Farfalle with Broccoli & Chicken Liver

16 February 2015

Farfalle with Broccoli & Chicken Liver

Farfalle with Broccoli & Chicken Liver

16 February 2015
Prep Time
10
Cook Time
30
Serves
4 Person
Type
Cuisine
Origin

Farfalle, it's an Italian word which literally means butterfly. It's the shape of the pasta which has given it's name. I am making pasta a lot these days on popular demand by my younger son. I am a sucker, like most moms, I suppose. Unconsciously we keep doing these small little things and we are the only ones who seem to make a big deal of it. The receiving end just takes it for granted. And then out of the blue the surging hormones and bursting tears all over, and you get this look "where the he** is that coming from?" Woman and and their overdose of hormones are what makes women the most desired and loved gender.
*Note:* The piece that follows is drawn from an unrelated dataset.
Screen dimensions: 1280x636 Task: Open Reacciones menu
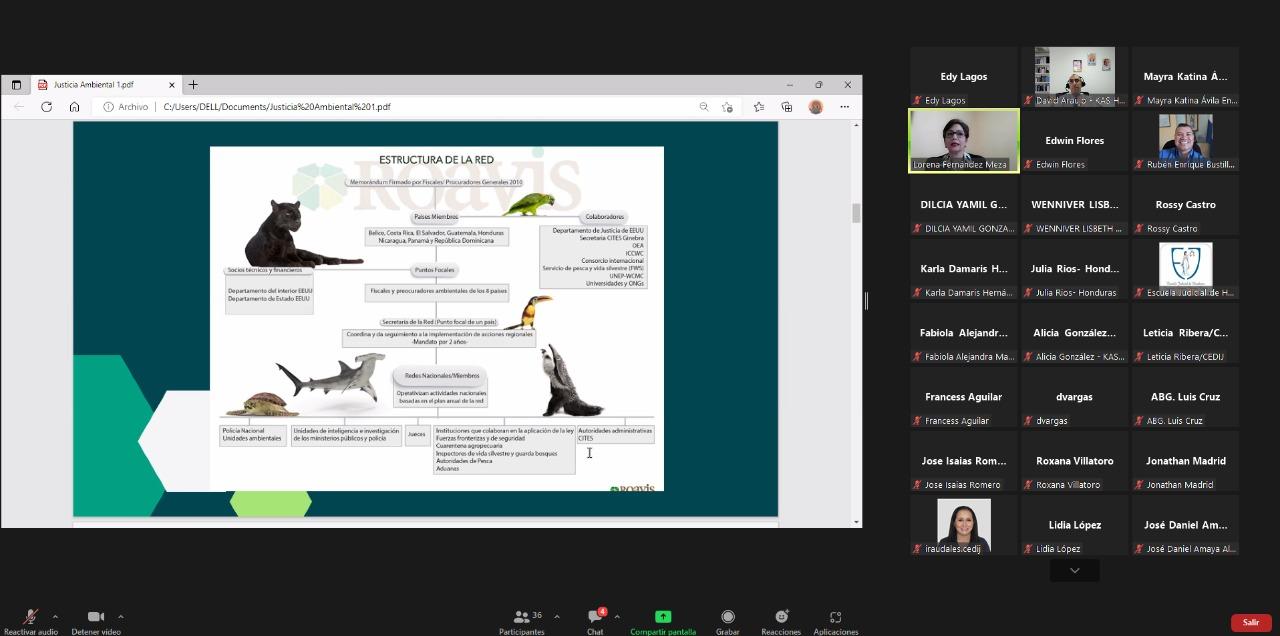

I had made this dish when my husband and I were dating. I was smitten by my own cooking, but there isn't much you need to do. The combination is just a killer mix. Very quick and another of my "no sauce" pasta. If you like chicken liver or not you will love this. My younger son didn't like the taste of the liver but he loved it after taking them out. So I thought of a way to make him have that. The ever conniving, scheming mom!

Utensil/ Appliance

A large sauce pan and a frying pan

Ingredients

Farfalle: 500g (you can use orecchiette as well)

Broccoli florets: 250g (after removing the stalks)

Chicken liver: 250g

Onion: 1 large chopped

Butter: 50g

Olive oil: 2 tbsp

Salt & pepper to taste

Method

In a large sauce pan bring water and 1 tsp of salt to boil and then add the pasta. Let it cook for 10-12 minutes till cooked. Strain out the pasta, sprinkle some oil and leave aside. In the same water boil the broccoli for 5 min, strain and leave aside. Throw the water and put the sauce pan back on heat. Add the butter. Fry the chopped onions in the butter to lightly brown. Then add the livers and salt & pepper and fry for 3 minutes. Then add the broccoli and fry for further 2 minutes. Stir in the pasta and the olive oil and more salt and pepper if desired and turn off the heat. Serve immediately. Super yumm!

For my younger son who didn't like the feel of the liver I plan to mash the liver into paste after cooking. Then mix the rest of the ingredients. The combination of the salty butter, sweetness of the onions with the liver is what makes this dish taste great.